セッション情報 一般演題

タイトル 154:

Pancreatic fluid collectionに対するEUSガイド下ドレナージの治療成績

演者 久居 弘幸(伊達赤十字病院 消化器科)
共同演者 小柴 裕(伊達赤十字病院 消化器科), 和田 浩典(伊達赤十字病院 消化器科), 岡川 泰(伊達赤十字病院 消化器科), 宮崎 悦(伊達赤十字病院 内科), 前田 喜晴(伊達赤十字病院 外科), 佐藤 正文(伊達赤十字病院 外科), 川崎 亮輔(伊達赤十字病院 外科), 行部  洋(伊達赤十字病院 外科), 中島 誠一郎(伊達赤十字病院 外科), 嘉成 悠介(札幌医科大学 第四内科)
抄録 急性膵炎による膵および膵周囲浸出液貯留 (pancreatic fluid collection; PFC)は、interstitial edematous pancreatitisにより生じたAPFC (acute peripancreatic fluid collection)、pancreatic pseudocyst (PP)とnecrotizing pancreatitisにより生じたANC (acute necrotizing collection)、WON (walled-off necrosis)に分類される (2012: revision of the Atlanta classification)。そのうち、PP、ANC、WONは治療の介入が必要になる場合があり、EUSガイド下治療の有用性を示す報告が増加しているが、その方法 (穿刺針の種類、拡張方法、ドレナージルート、ステントの種類など)については施設間によって異なり、一定のコンセンサスは得られていない。
2005年4月~2012年9月までに、急性膵炎または慢性膵炎により生じたPFC 14例 (年齢19~82歳、平均55.5歳、男性11例、女性3例)にEUS下ドレナージを施行した。
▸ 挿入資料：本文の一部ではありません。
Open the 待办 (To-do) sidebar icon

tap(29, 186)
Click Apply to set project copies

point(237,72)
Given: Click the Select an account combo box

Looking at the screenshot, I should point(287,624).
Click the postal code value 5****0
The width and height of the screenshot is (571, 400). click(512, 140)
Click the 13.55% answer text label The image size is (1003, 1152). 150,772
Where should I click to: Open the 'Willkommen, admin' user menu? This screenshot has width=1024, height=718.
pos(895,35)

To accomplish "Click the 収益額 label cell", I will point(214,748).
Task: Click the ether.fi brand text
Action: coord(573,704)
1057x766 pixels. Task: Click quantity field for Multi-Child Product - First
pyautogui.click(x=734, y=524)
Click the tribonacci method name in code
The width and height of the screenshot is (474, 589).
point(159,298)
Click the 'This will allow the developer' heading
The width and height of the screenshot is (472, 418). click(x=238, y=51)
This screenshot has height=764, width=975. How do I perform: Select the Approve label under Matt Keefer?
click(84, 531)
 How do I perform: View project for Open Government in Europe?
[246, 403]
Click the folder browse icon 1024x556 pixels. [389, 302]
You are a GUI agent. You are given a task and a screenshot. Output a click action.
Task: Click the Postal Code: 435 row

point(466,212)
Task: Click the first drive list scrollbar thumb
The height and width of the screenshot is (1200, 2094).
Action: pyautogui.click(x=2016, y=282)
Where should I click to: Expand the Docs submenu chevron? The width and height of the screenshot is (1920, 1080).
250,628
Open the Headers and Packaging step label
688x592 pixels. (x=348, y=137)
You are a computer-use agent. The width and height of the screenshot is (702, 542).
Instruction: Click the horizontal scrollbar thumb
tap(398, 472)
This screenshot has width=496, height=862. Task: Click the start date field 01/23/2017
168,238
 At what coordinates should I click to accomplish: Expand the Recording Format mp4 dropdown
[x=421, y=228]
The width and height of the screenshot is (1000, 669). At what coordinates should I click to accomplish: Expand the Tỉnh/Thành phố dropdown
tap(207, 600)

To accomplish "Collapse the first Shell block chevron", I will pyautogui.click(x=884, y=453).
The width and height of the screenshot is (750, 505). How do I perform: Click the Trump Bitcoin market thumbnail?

PFCはPP 9例 (アルコール性4例、ERCP後2例、EUS-FNA後1例、IPMN1例、特発性1例)、ANC 2例 (胆石性2例)、WON 3例 (胆石性1例、ERCP後1例、特発性1例)であった。ドレナージのみで治療効果が不十分であると考えられたANC / WONの4例 には、瘻孔を消化管用CRE Balloon (Boston scientific)で18mmまで拡張し、直視型内視鏡を嚢胞腔内へ挿入し、necrosectomyを施行した。
今回、その治療効果、偶発症、予後について検討したので報告する。